Exercise aim: Word-for-word reproduction, images excluded: copy every entry below.

====

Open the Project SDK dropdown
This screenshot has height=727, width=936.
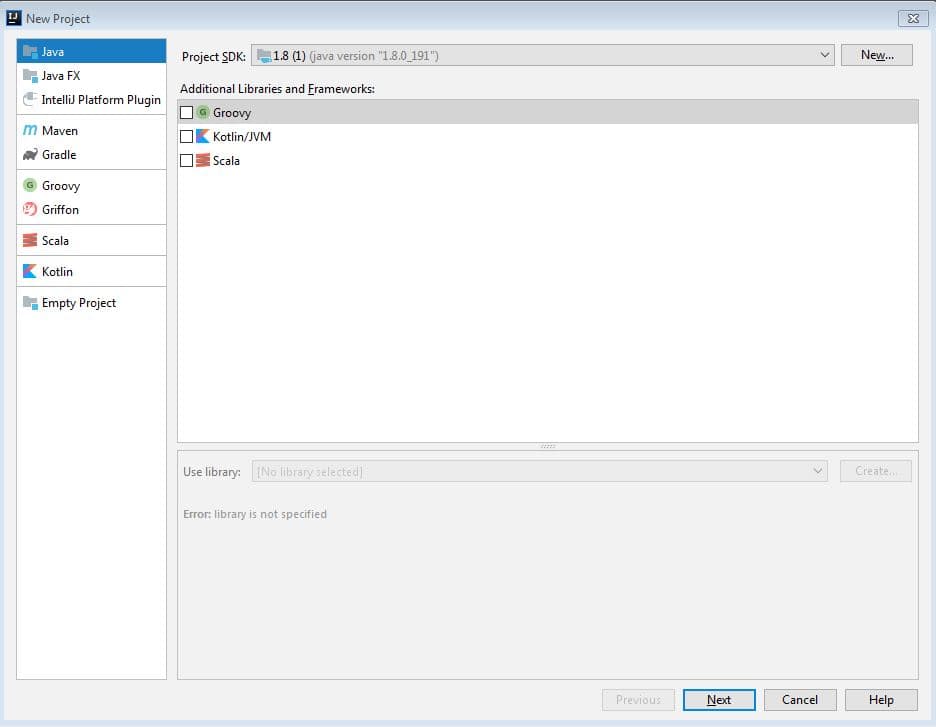[543, 56]
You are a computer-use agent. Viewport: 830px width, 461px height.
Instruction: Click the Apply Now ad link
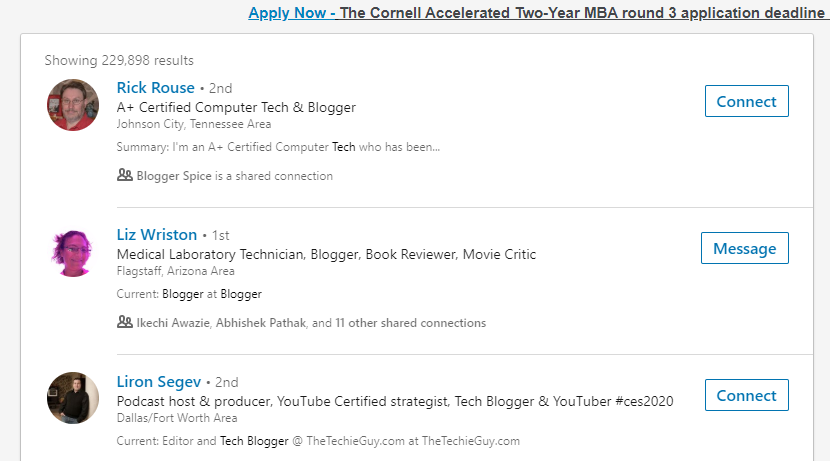tap(288, 13)
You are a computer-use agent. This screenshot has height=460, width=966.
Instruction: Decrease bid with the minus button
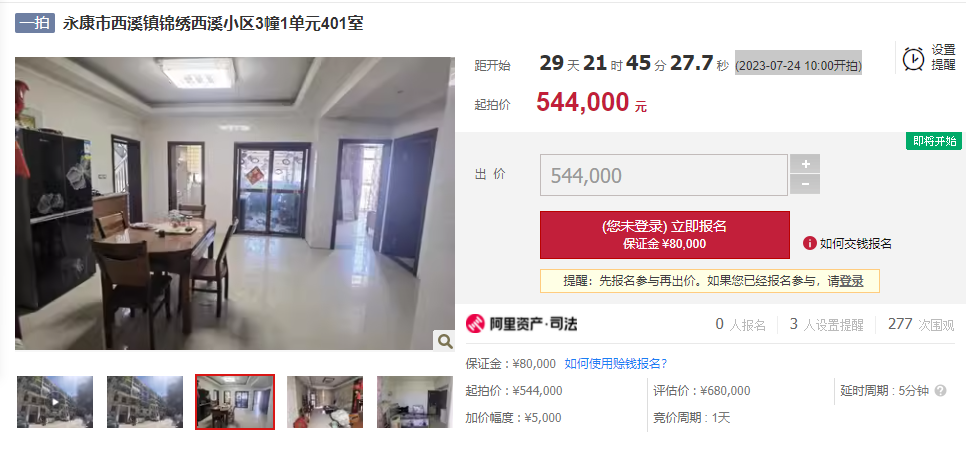click(805, 184)
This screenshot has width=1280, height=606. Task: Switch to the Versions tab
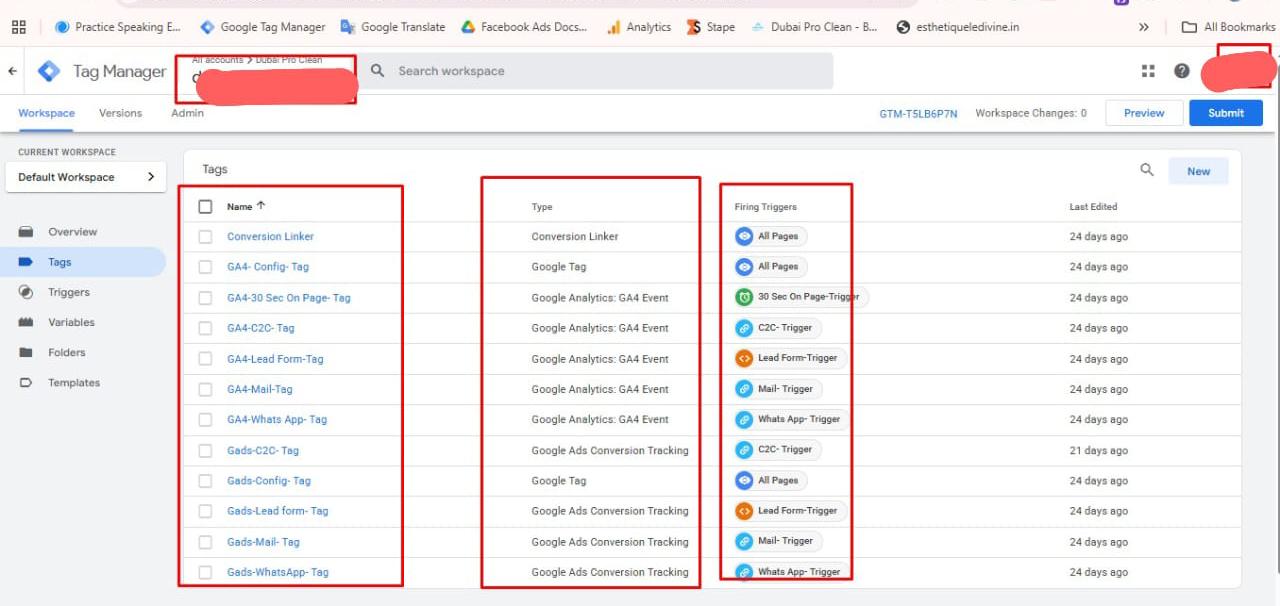pyautogui.click(x=120, y=113)
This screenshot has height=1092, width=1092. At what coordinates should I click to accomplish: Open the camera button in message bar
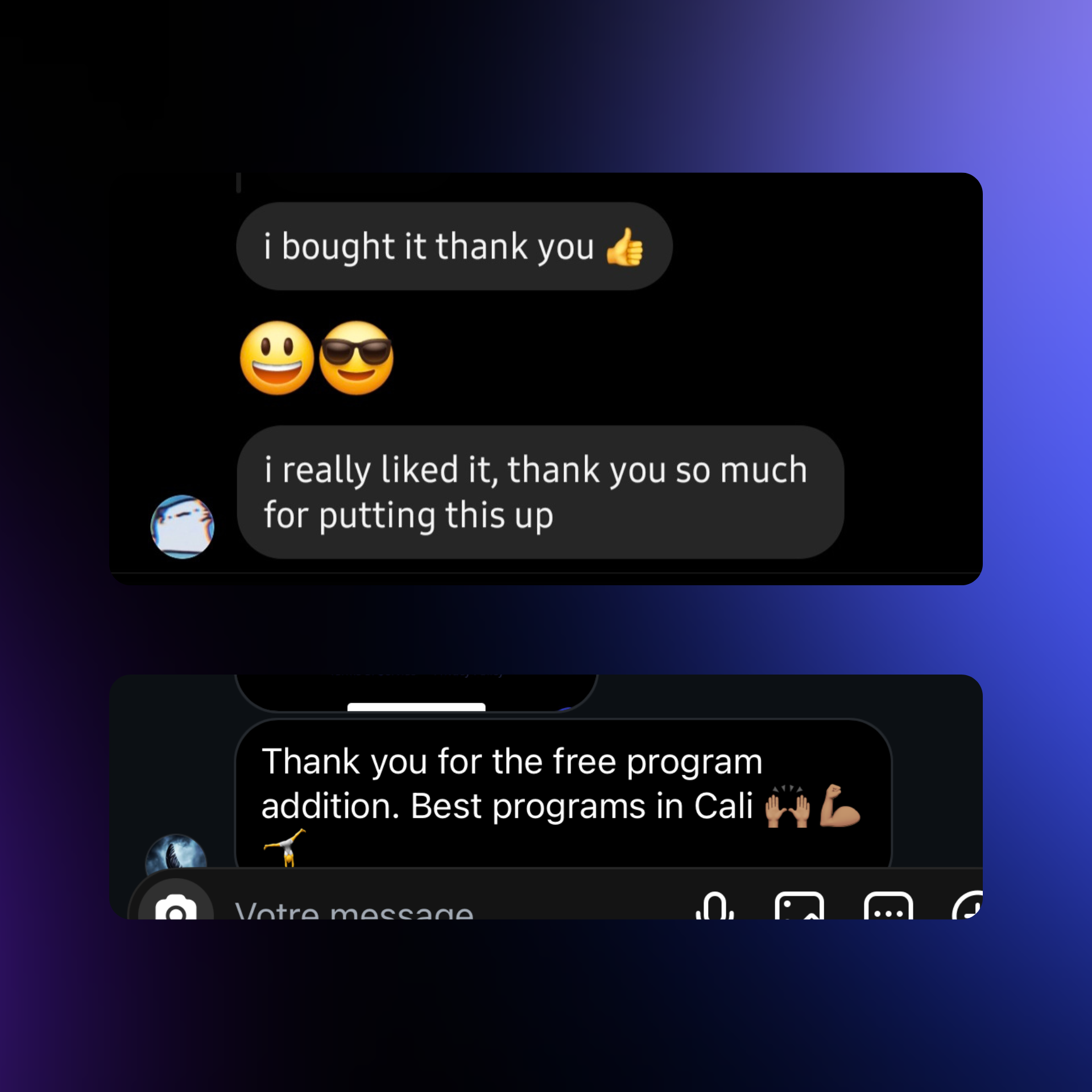176,900
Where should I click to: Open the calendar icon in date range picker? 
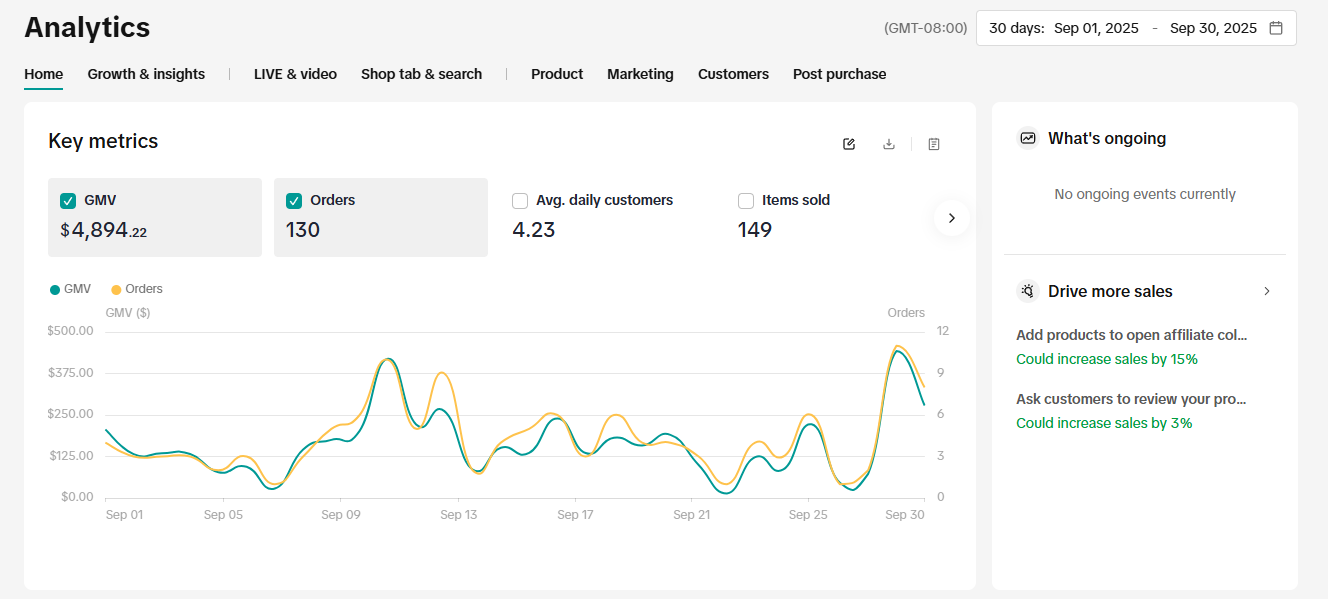(1276, 28)
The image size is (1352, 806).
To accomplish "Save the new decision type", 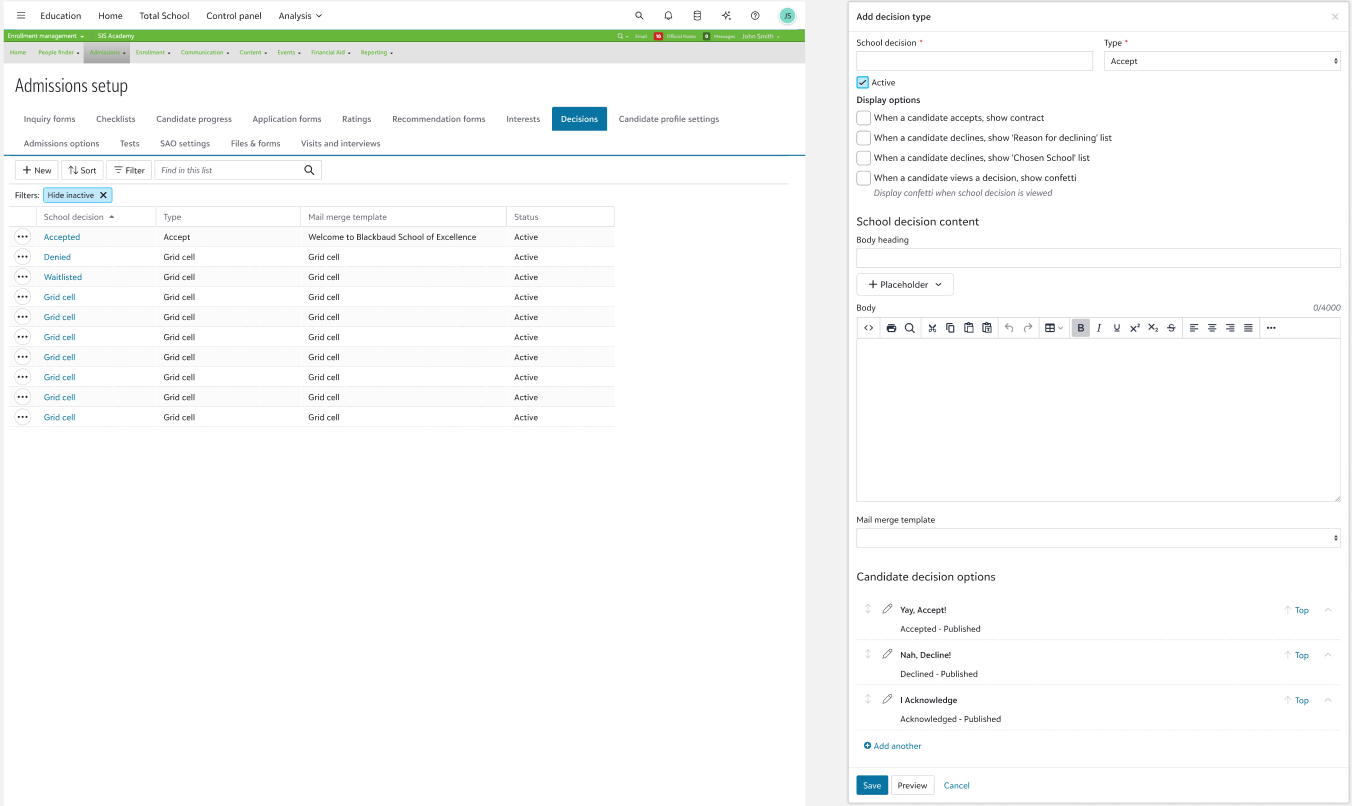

====

Answer area:
Open the Project SDK dropdown
This screenshot has height=727, width=936.
[543, 56]
You are a computer-use agent. Viewport: 830px width, 461px height.
Instruction: Click the Apply Now ad link
tap(288, 13)
You are a computer-use agent. This screenshot has height=460, width=966.
Instruction: Decrease bid with the minus button
click(805, 184)
This screenshot has width=1280, height=606. Task: Switch to the Versions tab
pyautogui.click(x=120, y=113)
This screenshot has height=1092, width=1092. At what coordinates should I click to accomplish: Open the camera button in message bar
176,900
Where should I click to: Open the calendar icon in date range picker? 
(1276, 28)
The image size is (1352, 806).
To accomplish "Save the new decision type", 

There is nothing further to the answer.